Mark Zirnsak, co-auteur du rapport, a déclaré au correspondant d'ENI que, contrairement aux idées reçues, ce ne sont pas toujours les pays les plus pauvres qui sont les plus corrompus.
 
"Bien que la corruption existe dans la plupart des pays pauvres, ce sont les grosses entreprises et les nantis de ce monde qui entretiennent la corruption et en profitent, et ceci aux dépens des pauvres", a expliqué Mark Zirnsak.
 
"Certains pays riches encouragent activement la corruption, la récompensent et cherchent à en profiter.
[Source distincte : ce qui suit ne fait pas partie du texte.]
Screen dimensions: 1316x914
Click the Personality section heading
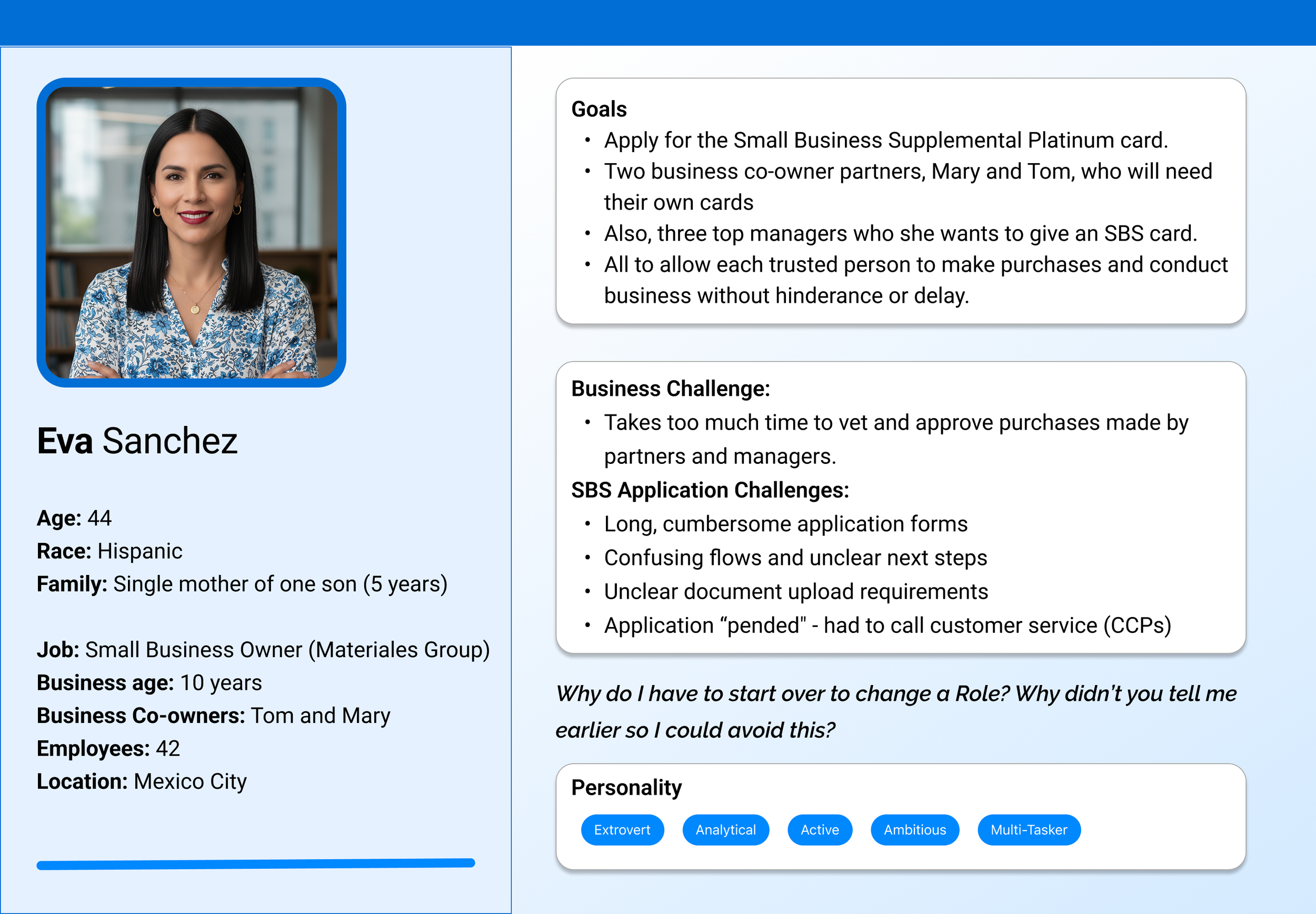(x=626, y=788)
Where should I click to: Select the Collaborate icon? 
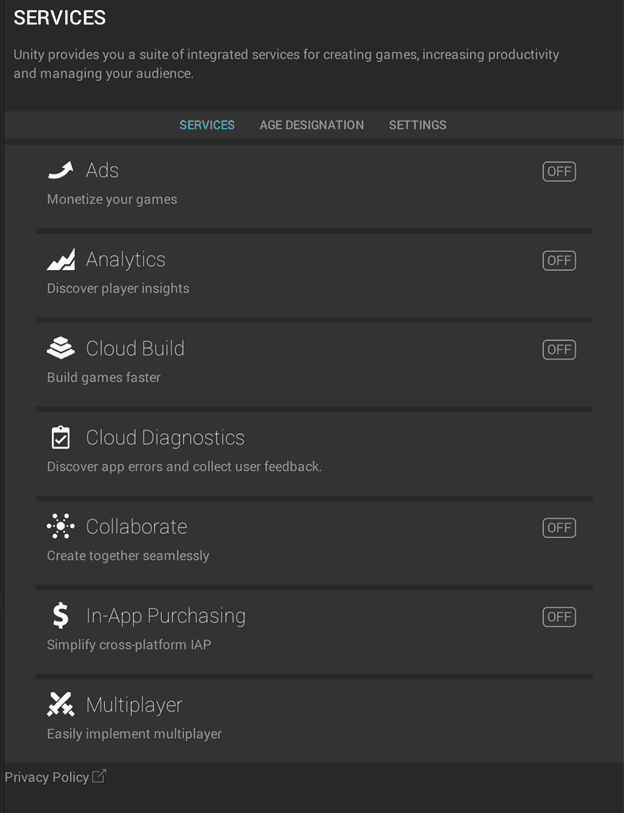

Les riches sont des acteurs secrets et généralement discrets dans le jeu mondial de la corruption, et pourtant ils en ressortent toujours vainqueurs", a-t-il ajouté.
 
L'étude affirme que de nombreux pays riches ont mis du temps à prendre des mesures contre la corruption dans les pays en développement.
 
Elle cite les critiques émises par l'Organisation de coopération et de développement économiques (OCDE) à l'encontre du gouvernement britannique pour avoir omis de prendre des mesures contre la corruption, à cause des éventuelles conséquences que cela aurait pu avoir sur l'économie du Royaume-Uni ou sur ses relations avec d'autres Etats.
 
Aucune entreprise britannique n'a fait l'objet de poursuites pour avoir corrompu un représentant de l'Etat dans un pays en développement, indique l'étude.
 
Celle-ci affirme qu'en Australie, le précédent gouvernement conservateur, évincé par les électeurs en 2007, n'avait "pas pris de mesures adéquates lorsque les Irakiens furent dépossédés de plusieurs milliards de dollars de revenus pétroliers, à cause de la mauvaise gestion et de la corruption au sein de l'Autorité provisoire de la coalition, dirigée par les Etats-Unis."
 
L'étude ajoute que l'Australie, aujourd'hui menée par un gouvernement de centre-gauche, "pourrait également faire plus au niveau mondial" pour lutter contre la concurrence fiscale, les paradis fiscaux, la fraude fiscale et pour promouvoir des normes internationales destinées à combattre la corruption et encourager la bonne gouvernance.
 
"Pour briser le cycle de la pauvreté, il faut briser le cycle de la corruption", a déclaré Mark Zirnsak. "Il s'agit d'une approche bien plus élaborée, qui implique que l'on passe d'une culture de la corruption à une culture de la bonne gouvernance."